Respiration and morphology of mitochondria in the crowns of winter wheat plants exposed to low temperatures and cartolin

Abstract

The respiration and ultrastructure of mitochondria from winter wheat (Triticum aestivum L.) crowns were studied with emphasis on the adaptation of plants to low temperatures during the autumn-winter period under field conditions. Analysis of the separate and combined oxidation of substrates revealed competitive relations between succinate dehydrogenase and malate dehydrogenase - the mutual inhibition of these enzymes. Succinate was the preferable substrate of oxidation compared to malate during autumnal months, but the predominance of succinate oxidation diminished during cold hardening. During cold hardening, mitochondria change their shape, e.g., their cross-sections acquired toroidal, dumbbell-shaped, and other unusual profiles. Presowing treatment of seeds with the growth regulator cartolin raised the morphological heterogeneity of mitochondria, caused their association into reticular structures, induced the "succinate-type" of respiration, and elevated the rate of cyanide-resistant electron flow.
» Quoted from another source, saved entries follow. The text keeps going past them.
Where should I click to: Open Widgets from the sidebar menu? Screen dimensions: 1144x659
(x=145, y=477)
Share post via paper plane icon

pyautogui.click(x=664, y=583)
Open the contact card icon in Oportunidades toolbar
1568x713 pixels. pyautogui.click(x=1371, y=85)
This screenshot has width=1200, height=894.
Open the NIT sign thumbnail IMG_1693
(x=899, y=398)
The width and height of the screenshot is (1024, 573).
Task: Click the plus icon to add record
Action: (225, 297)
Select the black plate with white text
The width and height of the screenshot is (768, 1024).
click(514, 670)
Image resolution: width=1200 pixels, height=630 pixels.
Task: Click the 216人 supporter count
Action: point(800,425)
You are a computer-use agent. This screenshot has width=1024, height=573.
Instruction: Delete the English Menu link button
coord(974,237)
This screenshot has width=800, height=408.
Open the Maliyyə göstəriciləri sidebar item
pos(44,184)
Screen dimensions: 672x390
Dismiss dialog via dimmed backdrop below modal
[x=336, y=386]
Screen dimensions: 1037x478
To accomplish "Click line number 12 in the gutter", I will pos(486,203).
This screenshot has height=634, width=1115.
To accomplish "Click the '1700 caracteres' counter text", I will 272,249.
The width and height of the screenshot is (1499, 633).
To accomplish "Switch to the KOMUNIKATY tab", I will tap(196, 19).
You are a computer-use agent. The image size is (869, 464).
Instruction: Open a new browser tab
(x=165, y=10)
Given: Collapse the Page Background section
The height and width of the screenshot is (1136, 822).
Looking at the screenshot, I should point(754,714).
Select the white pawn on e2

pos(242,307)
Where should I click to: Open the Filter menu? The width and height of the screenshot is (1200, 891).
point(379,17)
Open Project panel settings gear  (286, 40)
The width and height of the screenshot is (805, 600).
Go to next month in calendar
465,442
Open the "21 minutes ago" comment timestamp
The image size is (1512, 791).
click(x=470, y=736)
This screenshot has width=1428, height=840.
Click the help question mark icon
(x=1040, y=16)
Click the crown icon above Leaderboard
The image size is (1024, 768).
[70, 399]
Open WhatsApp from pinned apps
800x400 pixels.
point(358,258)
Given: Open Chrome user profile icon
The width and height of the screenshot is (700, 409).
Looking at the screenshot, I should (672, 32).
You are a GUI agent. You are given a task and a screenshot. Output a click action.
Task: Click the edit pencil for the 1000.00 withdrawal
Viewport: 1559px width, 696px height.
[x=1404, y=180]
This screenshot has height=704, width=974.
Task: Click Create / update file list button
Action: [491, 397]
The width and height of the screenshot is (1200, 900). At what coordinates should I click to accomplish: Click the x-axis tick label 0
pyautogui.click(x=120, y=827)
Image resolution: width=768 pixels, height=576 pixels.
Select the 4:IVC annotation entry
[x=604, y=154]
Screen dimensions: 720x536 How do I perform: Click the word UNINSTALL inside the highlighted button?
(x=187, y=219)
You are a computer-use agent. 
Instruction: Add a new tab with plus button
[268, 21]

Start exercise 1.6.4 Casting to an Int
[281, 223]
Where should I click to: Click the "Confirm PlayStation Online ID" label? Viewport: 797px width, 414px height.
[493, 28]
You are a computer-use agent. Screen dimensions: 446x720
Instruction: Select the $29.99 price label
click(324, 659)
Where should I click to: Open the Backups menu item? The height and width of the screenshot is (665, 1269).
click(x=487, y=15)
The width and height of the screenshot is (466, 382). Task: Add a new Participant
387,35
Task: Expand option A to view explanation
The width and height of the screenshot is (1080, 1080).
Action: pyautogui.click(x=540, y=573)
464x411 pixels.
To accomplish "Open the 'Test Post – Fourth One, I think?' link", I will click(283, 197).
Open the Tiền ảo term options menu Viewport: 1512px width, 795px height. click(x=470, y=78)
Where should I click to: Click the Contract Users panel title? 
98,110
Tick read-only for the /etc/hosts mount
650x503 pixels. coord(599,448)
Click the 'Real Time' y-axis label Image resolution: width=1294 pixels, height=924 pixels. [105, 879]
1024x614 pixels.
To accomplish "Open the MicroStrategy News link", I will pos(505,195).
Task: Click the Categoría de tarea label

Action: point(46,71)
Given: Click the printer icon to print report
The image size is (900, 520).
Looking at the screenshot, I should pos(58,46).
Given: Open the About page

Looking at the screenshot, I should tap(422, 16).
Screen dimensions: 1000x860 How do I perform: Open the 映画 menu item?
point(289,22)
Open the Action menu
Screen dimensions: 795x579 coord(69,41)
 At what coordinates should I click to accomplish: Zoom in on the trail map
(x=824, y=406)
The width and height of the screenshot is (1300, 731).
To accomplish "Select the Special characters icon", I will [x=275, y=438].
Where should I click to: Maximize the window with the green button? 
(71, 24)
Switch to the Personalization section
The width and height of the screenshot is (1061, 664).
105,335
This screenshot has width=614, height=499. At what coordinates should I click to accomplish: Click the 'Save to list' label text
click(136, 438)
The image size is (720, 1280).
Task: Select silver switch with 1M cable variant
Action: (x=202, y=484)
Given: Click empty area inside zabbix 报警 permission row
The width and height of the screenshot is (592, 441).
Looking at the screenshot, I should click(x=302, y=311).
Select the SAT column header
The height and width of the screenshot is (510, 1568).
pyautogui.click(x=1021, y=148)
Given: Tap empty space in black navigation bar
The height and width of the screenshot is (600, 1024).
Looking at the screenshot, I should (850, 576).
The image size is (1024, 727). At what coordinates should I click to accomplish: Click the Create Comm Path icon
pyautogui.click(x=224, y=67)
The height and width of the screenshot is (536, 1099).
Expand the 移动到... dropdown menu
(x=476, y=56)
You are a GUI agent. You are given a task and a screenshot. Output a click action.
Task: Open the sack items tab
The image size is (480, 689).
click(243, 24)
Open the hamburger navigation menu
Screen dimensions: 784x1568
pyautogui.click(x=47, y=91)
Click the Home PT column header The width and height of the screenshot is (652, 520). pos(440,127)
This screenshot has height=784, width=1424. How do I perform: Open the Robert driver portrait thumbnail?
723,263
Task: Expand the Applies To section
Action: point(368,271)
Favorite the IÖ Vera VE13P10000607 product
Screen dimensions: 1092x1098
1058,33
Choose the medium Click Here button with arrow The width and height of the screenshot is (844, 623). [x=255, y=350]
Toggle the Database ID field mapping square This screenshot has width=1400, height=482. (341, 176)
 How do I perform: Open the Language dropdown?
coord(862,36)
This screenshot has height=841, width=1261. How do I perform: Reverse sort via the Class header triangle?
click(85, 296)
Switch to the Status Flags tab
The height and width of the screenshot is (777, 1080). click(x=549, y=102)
All this indicates intense energy metabolism, which promotes metabolic adaptation. Freezing temperatures induced the "disintegration" of complex mitochondrial profiles, degeneration of cristae, clarification of the mitochondrial matrix, and depression of the oxidation rate. At the same time, freezing temperatures led to an increase in the plasmalemma area at the expense of numerous foldings and invaginations, and the induction of endocytosis. It is concluded that compensatory rearrangements of mitochondria and plasmalemma during cell adaptation to low temperatures depend on the degree and duration of cooling.